■ EXERCISE DESCRIPTION:
All lines before the one containing "The height and width of the screenshot is (1000, 1000).", plus that line itself, are to be printed exactly as they appear below.

■ Collected data entries:
+ + +

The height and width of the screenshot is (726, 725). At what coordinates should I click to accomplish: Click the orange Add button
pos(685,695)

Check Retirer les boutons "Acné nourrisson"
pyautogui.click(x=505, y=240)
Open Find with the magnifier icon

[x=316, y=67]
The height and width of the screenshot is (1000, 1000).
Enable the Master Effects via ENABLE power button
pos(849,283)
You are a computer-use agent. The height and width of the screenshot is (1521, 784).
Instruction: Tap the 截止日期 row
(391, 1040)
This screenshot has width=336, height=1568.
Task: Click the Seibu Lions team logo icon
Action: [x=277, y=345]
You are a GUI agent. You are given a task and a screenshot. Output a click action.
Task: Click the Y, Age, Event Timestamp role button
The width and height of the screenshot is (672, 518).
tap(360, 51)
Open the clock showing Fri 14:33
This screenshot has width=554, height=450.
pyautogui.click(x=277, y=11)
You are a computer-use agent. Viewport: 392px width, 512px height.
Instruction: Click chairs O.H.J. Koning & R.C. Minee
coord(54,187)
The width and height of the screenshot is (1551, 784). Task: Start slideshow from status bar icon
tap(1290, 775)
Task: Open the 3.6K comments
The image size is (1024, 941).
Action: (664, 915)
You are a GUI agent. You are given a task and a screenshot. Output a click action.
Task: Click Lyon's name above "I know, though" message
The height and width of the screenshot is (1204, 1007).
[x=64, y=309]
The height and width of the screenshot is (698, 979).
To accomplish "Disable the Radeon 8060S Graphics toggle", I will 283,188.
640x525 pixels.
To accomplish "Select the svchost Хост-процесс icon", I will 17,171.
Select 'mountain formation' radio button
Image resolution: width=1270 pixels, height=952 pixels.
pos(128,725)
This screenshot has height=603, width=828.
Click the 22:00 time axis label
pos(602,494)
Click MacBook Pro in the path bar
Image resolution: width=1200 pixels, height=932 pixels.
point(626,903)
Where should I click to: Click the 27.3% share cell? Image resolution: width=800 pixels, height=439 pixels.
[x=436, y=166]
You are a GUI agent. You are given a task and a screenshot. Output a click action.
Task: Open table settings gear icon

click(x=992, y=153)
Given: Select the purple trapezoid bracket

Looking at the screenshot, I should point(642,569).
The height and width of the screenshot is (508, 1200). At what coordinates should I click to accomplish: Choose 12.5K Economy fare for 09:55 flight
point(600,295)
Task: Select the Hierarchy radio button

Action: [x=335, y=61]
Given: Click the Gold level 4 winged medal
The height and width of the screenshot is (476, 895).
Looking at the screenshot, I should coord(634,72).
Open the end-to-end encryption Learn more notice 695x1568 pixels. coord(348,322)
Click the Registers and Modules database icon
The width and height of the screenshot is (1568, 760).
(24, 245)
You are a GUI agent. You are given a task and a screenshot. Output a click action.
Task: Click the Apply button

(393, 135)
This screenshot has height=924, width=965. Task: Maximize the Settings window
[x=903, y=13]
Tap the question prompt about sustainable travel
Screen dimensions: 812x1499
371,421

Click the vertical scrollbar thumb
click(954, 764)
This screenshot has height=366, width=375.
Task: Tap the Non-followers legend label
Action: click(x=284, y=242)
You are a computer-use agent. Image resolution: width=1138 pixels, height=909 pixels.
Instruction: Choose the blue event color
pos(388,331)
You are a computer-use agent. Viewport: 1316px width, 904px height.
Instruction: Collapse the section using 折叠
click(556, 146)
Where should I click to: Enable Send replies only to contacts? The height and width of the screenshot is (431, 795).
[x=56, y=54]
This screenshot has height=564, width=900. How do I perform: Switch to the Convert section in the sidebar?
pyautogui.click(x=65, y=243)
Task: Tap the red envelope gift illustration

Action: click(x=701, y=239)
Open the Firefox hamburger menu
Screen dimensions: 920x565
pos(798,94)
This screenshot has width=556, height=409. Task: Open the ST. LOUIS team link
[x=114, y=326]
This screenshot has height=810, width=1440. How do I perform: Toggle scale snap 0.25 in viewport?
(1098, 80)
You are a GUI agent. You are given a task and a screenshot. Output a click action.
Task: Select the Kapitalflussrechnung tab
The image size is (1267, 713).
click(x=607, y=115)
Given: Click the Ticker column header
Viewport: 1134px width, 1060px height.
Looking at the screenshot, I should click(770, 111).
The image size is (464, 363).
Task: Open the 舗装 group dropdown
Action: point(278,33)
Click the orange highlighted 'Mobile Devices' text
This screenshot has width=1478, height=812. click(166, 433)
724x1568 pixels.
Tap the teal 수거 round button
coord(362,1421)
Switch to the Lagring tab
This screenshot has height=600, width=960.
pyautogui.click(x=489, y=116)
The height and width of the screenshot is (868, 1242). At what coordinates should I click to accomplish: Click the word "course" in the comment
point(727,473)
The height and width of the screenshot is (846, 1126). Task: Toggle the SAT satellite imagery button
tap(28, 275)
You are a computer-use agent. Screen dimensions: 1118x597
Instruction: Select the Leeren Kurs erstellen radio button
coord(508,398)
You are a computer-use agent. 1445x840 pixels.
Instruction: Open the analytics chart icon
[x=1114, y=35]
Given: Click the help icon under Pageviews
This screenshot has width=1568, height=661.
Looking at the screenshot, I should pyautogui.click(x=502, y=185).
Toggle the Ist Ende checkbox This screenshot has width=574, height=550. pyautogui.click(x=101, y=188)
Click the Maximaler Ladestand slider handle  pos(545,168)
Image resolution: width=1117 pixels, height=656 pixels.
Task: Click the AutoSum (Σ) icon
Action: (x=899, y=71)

+ + +

■ RESPONSE TO THIS TASK:
The height and width of the screenshot is (726, 725). At what coordinates should I click to accomplish: Click the orange Add button
pos(685,695)

Check Retirer les boutons "Acné nourrisson"
pyautogui.click(x=505, y=240)
Open Find with the magnifier icon

[x=316, y=67]
The height and width of the screenshot is (1000, 1000).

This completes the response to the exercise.